<<<<

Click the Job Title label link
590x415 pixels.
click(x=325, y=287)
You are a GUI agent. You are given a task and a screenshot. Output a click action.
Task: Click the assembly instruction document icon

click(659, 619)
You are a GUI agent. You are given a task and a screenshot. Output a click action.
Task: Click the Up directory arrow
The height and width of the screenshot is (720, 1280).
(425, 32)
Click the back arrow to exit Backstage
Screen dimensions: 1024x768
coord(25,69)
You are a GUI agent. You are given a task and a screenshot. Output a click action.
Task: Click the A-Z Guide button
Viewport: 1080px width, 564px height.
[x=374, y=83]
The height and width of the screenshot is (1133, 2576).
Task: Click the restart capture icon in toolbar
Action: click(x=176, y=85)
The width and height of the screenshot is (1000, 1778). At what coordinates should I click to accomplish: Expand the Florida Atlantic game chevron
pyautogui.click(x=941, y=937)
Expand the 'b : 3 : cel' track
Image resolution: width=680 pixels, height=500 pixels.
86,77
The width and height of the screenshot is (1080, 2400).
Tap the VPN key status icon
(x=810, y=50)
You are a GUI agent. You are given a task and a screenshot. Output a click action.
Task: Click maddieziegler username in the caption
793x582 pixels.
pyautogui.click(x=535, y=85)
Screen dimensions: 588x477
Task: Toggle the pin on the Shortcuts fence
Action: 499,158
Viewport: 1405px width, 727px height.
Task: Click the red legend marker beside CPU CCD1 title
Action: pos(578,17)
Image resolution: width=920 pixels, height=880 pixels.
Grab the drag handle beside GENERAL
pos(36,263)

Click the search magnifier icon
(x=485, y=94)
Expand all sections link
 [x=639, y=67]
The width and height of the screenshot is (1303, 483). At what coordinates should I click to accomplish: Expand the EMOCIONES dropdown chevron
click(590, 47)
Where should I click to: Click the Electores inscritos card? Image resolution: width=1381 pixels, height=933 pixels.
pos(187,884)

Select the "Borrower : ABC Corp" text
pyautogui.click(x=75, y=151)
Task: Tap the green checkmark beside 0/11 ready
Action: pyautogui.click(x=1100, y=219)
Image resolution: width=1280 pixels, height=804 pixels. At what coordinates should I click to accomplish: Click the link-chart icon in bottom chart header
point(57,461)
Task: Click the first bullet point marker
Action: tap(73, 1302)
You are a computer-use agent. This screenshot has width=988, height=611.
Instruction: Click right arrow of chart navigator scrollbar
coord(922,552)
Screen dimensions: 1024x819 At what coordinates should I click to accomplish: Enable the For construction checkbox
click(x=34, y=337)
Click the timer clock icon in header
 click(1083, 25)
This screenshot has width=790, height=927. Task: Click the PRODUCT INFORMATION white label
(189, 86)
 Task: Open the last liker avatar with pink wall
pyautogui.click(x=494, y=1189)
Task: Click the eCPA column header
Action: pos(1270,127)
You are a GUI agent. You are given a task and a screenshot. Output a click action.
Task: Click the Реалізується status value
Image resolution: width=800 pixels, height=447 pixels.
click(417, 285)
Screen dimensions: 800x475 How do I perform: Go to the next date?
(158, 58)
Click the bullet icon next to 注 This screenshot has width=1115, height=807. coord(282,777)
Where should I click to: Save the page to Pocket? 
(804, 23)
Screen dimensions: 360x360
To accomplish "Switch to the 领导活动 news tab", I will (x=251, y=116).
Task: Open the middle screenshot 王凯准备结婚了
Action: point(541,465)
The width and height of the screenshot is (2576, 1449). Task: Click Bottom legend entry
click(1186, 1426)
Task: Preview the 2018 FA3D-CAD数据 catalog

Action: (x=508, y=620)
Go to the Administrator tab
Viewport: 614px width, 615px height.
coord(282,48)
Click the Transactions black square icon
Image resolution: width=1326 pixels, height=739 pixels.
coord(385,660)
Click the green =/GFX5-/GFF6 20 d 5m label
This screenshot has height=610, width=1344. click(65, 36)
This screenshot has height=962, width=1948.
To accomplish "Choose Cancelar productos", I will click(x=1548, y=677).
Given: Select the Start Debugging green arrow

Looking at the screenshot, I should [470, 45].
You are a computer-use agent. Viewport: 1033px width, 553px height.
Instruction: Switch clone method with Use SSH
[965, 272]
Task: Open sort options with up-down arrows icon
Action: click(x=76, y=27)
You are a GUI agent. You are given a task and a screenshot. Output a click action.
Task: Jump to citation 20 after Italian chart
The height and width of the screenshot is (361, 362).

>>>>

Without omitting anything, output the data verbatim.

Click the Job Title label link
590x415 pixels.
click(x=325, y=287)
You are a GUI agent. You are given a task and a screenshot. Output a click action.
Task: Click the assembly instruction document icon

click(659, 619)
You are a GUI agent. You are given a task and a screenshot. Output a click action.
Task: Click the Up directory arrow
The height and width of the screenshot is (720, 1280).
(425, 32)
Click the back arrow to exit Backstage
Screen dimensions: 1024x768
coord(25,69)
You are a GUI agent. You are given a task and a screenshot. Output a click action.
Task: Click the A-Z Guide button
Viewport: 1080px width, 564px height.
[x=374, y=83]
The height and width of the screenshot is (1133, 2576).
Task: Click the restart capture icon in toolbar
Action: click(x=176, y=85)
The width and height of the screenshot is (1000, 1778). At what coordinates should I click to accomplish: Expand the Florida Atlantic game chevron
pyautogui.click(x=941, y=937)
Expand the 'b : 3 : cel' track
Image resolution: width=680 pixels, height=500 pixels.
86,77
The width and height of the screenshot is (1080, 2400).
Tap the VPN key status icon
(x=810, y=50)
You are a GUI agent. You are given a task and a screenshot. Output a click action.
Task: Click maddieziegler username in the caption
793x582 pixels.
pyautogui.click(x=535, y=85)
Screen dimensions: 588x477
Task: Toggle the pin on the Shortcuts fence
Action: 499,158
Viewport: 1405px width, 727px height.
Task: Click the red legend marker beside CPU CCD1 title
Action: pos(578,17)
Image resolution: width=920 pixels, height=880 pixels.
Grab the drag handle beside GENERAL
pos(36,263)

Click the search magnifier icon
(x=485, y=94)
Expand all sections link
 [x=639, y=67]
The width and height of the screenshot is (1303, 483). At what coordinates should I click to accomplish: Expand the EMOCIONES dropdown chevron
click(590, 47)
Where should I click to: Click the Electores inscritos card? Image resolution: width=1381 pixels, height=933 pixels.
pos(187,884)

Select the "Borrower : ABC Corp" text
pyautogui.click(x=75, y=151)
Task: Tap the green checkmark beside 0/11 ready
Action: pyautogui.click(x=1100, y=219)
Image resolution: width=1280 pixels, height=804 pixels. At what coordinates should I click to accomplish: Click the link-chart icon in bottom chart header
point(57,461)
Task: Click the first bullet point marker
Action: tap(73, 1302)
You are a computer-use agent. This screenshot has width=988, height=611.
Instruction: Click right arrow of chart navigator scrollbar
coord(922,552)
Screen dimensions: 1024x819 At what coordinates should I click to accomplish: Enable the For construction checkbox
click(x=34, y=337)
Click the timer clock icon in header
 click(1083, 25)
This screenshot has width=790, height=927. Task: Click the PRODUCT INFORMATION white label
(189, 86)
 Task: Open the last liker avatar with pink wall
pyautogui.click(x=494, y=1189)
Task: Click the eCPA column header
Action: pos(1270,127)
You are a GUI agent. You are given a task and a screenshot. Output a click action.
Task: Click the Реалізується status value
Image resolution: width=800 pixels, height=447 pixels.
click(417, 285)
Screen dimensions: 800x475 How do I perform: Go to the next date?
(158, 58)
Click the bullet icon next to 注 This screenshot has width=1115, height=807. coord(282,777)
Where should I click to: Save the page to Pocket? 
(804, 23)
Screen dimensions: 360x360
To accomplish "Switch to the 领导活动 news tab", I will (x=251, y=116).
Task: Open the middle screenshot 王凯准备结婚了
Action: point(541,465)
The width and height of the screenshot is (2576, 1449). Task: Click Bottom legend entry
click(1186, 1426)
Task: Preview the 2018 FA3D-CAD数据 catalog

Action: (x=508, y=620)
Go to the Administrator tab
Viewport: 614px width, 615px height.
coord(282,48)
Click the Transactions black square icon
Image resolution: width=1326 pixels, height=739 pixels.
coord(385,660)
Click the green =/GFX5-/GFF6 20 d 5m label
This screenshot has height=610, width=1344. click(65, 36)
This screenshot has height=962, width=1948.
To accomplish "Choose Cancelar productos", I will click(x=1548, y=677).
Given: Select the Start Debugging green arrow

Looking at the screenshot, I should [470, 45].
You are a computer-use agent. Viewport: 1033px width, 553px height.
Instruction: Switch clone method with Use SSH
[965, 272]
Task: Open sort options with up-down arrows icon
Action: click(x=76, y=27)
You are a GUI agent. You are given a task and a screenshot. Output a click action.
Task: Jump to citation 20 after Italian chart
The height and width of the screenshot is (361, 362).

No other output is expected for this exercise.